My research is focused on understanding the crosstalk mechanisms and signaling pathways that contribute to the development and maintenance of thymic epithelial microenvironments. Thymic epithelial cells (TECs) are responsible for attracting T cell progenitors from the bone marrow and controlling their subsequent development and selection into a self MHC restricted self-tolerant mature T cell repertoire. We currently have 2 NIH funded research projects in the lab.

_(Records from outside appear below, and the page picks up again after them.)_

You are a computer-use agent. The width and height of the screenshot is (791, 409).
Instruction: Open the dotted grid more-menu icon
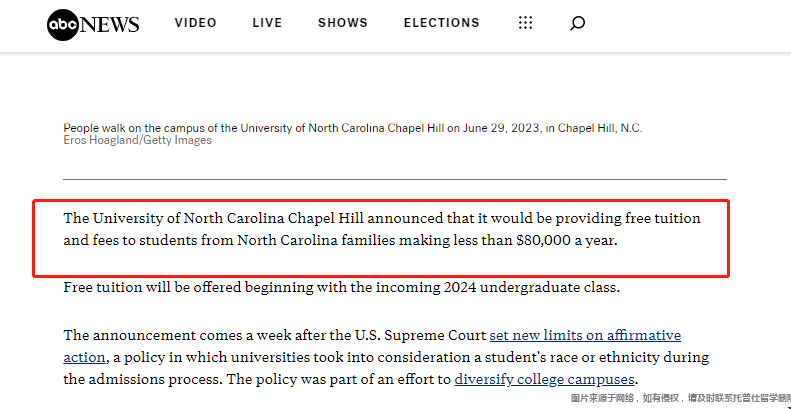[x=525, y=23]
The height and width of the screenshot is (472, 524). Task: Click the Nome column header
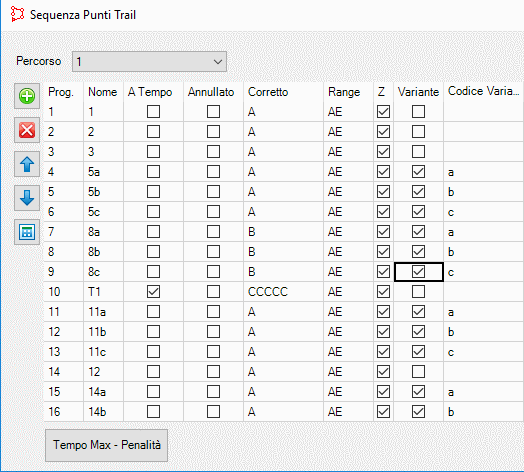pyautogui.click(x=103, y=92)
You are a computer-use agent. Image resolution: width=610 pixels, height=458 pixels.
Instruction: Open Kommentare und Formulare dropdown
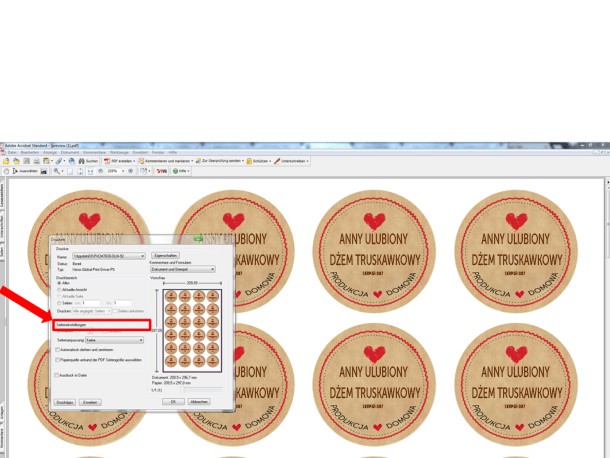point(182,269)
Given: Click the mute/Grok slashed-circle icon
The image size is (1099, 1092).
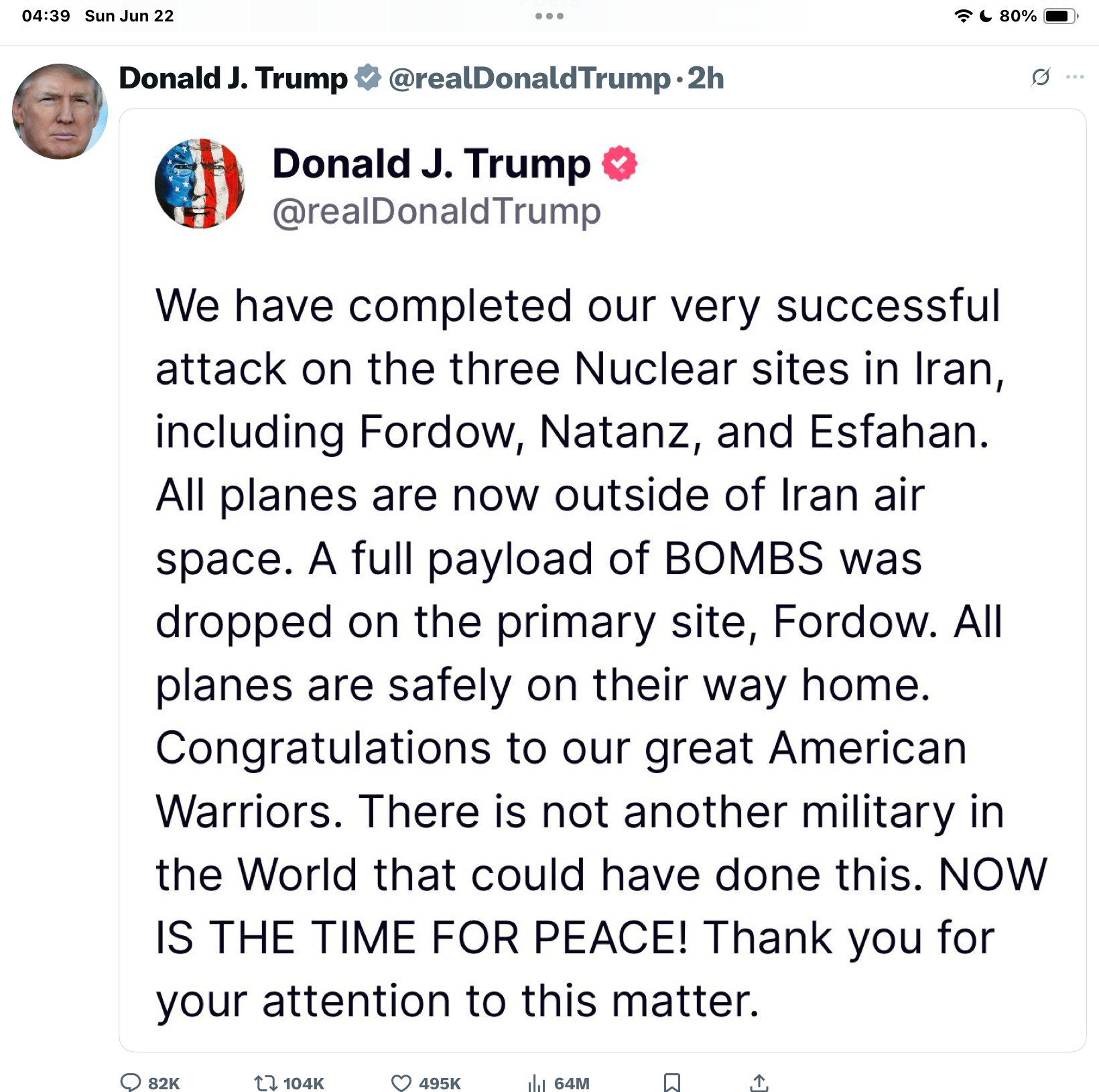Looking at the screenshot, I should 1041,77.

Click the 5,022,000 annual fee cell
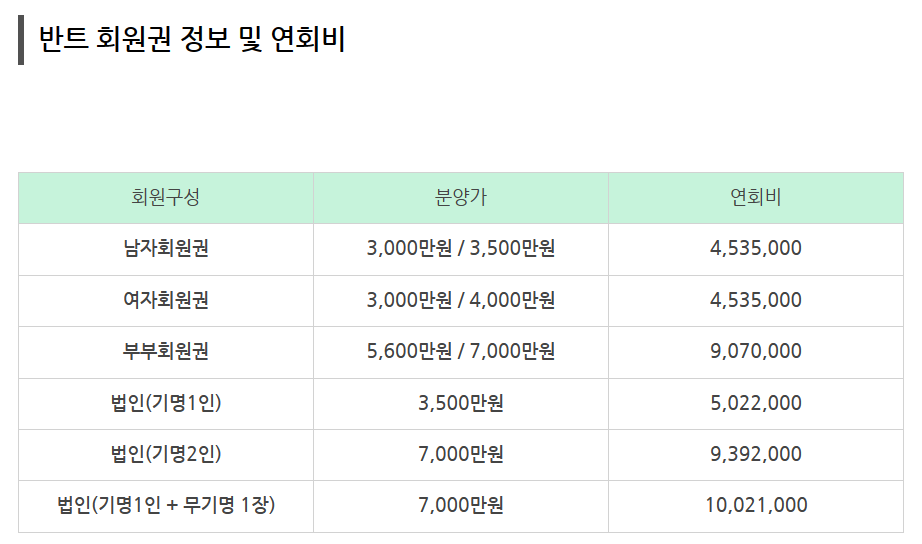click(756, 403)

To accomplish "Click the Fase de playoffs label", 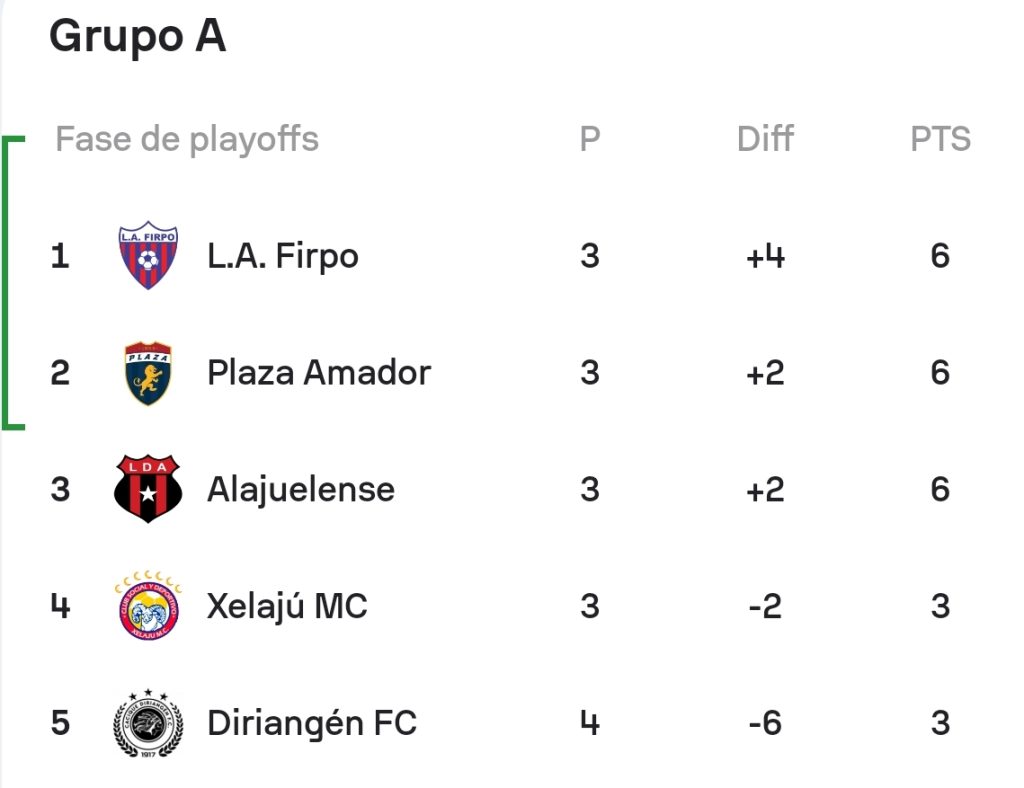I will pyautogui.click(x=187, y=139).
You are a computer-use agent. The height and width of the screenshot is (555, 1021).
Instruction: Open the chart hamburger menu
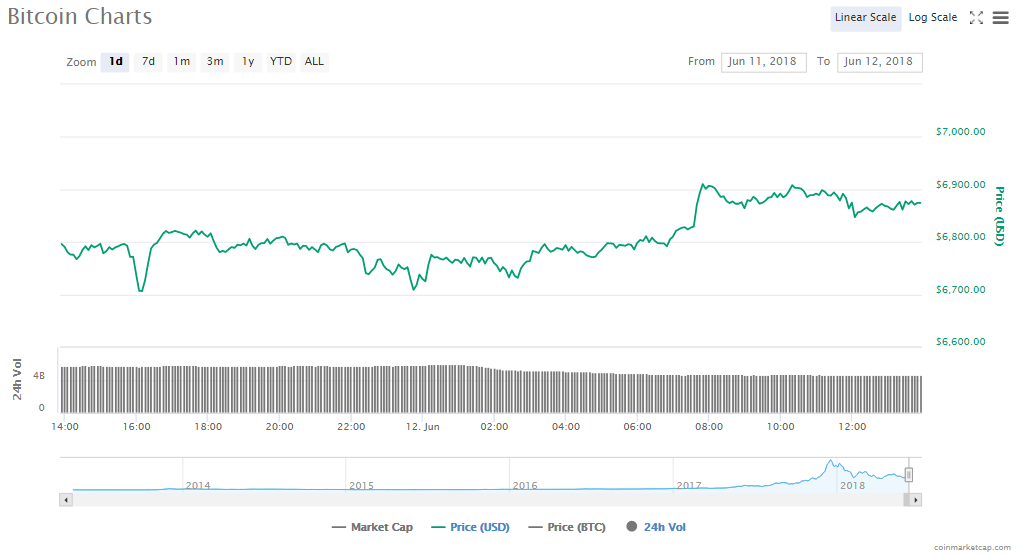(1000, 17)
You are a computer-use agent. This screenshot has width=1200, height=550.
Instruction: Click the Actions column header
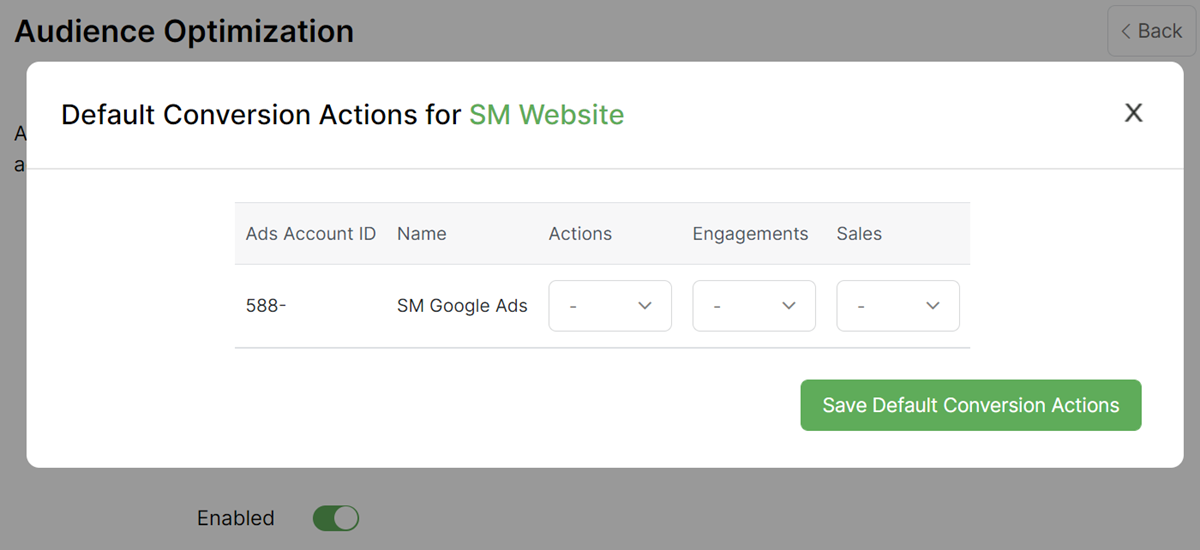[x=580, y=234]
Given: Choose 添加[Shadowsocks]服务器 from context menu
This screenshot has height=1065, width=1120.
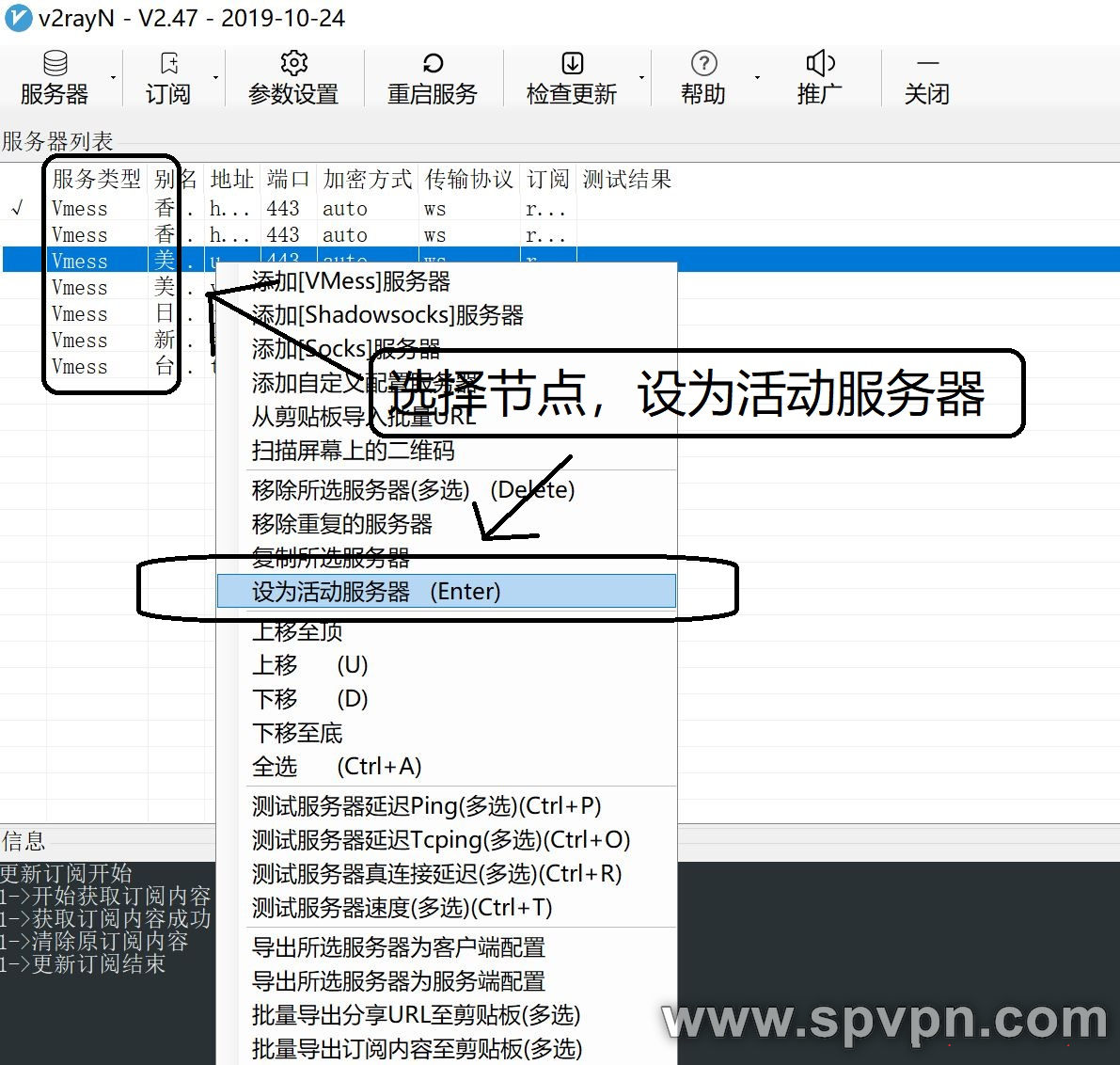Looking at the screenshot, I should 387,315.
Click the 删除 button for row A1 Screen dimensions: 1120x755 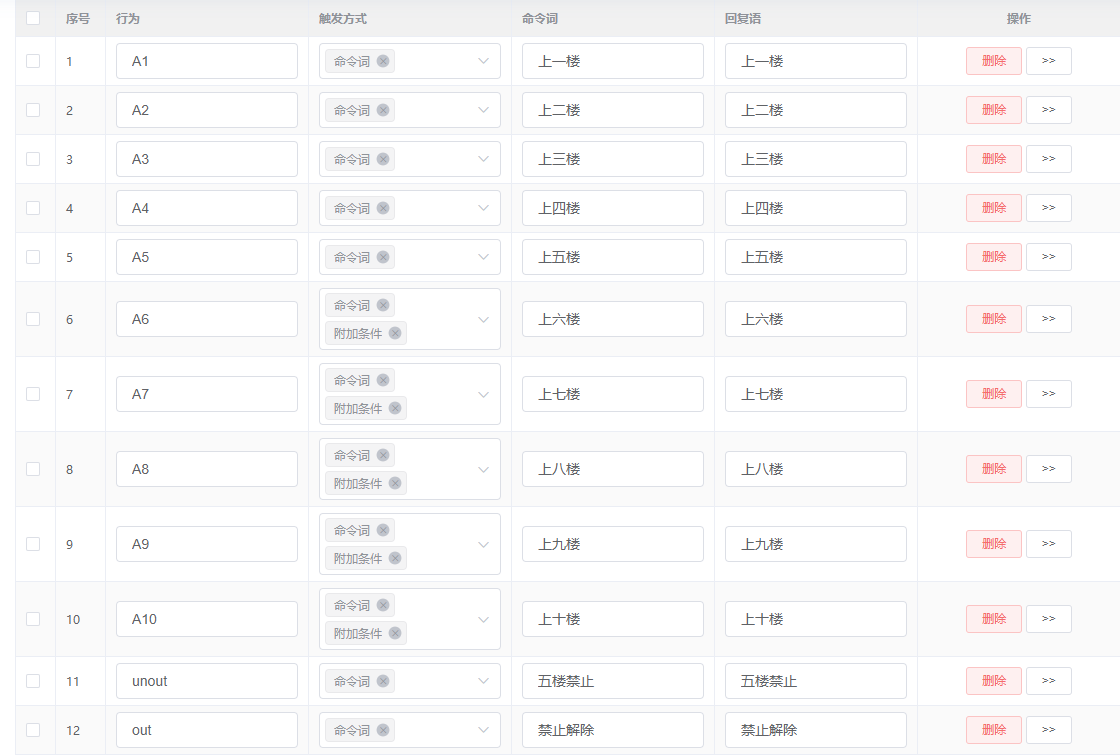(x=993, y=61)
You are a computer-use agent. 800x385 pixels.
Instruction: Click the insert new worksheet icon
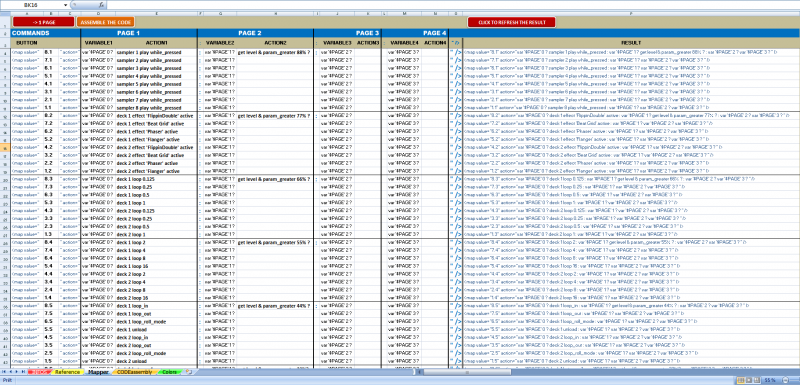pos(188,372)
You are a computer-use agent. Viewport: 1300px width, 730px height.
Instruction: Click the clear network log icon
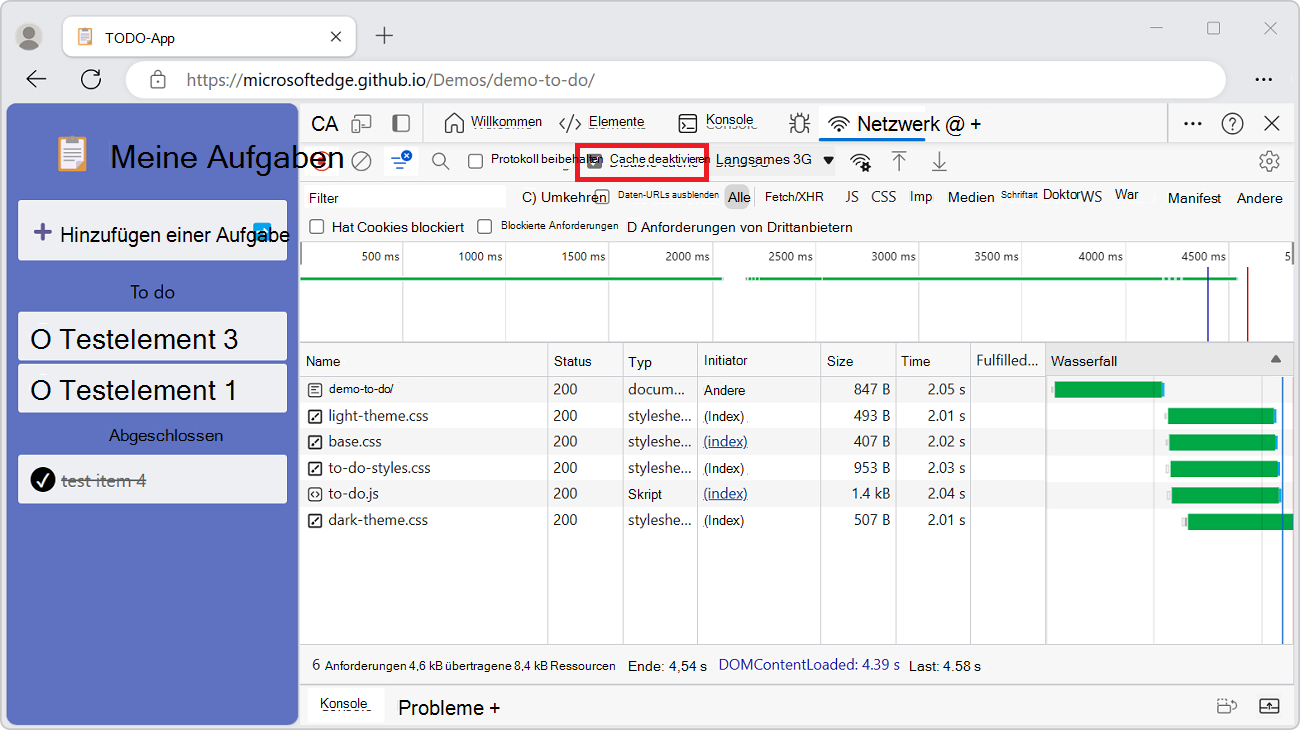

The first is focused on the role of Wnt signaling in the development and maintenance of the thymus. We recently demonstrated that inhibition of Wnt signaling through conditional transgenic expression of DKK in TECs results in a rapid thymic degeneration and a loss to TEC progenitors similar to that observed in the aging thymus. Thee results suggest that Wnt signaling is critical to the maintenance of TEC progenitors and postnatal TEC environments critical for T cell development. Current efforts are focused on utilizing a new TCF-driven H2BGFP Wnt reporter mouse model to identify the specific subsets of TECs that undergo Wnt signaling during developments as well as during thymic regeneration.
Our second project is focused on identifying TEC stem cell populations capable of reconstituting functional thymic tissue. A Tet- regulated H2BGFP transgenic model is being used to identify label retaining stem cells in the postnatal thymus. Subsets of these cells were shown to be capable of reforming functional thymic tissue when reaggregated and transplanted under the kidney capsule of nude mice. The long term goal of this study is to develop rational therapeutic strategies to enhance thymic recovery in bone marrow transplant patients.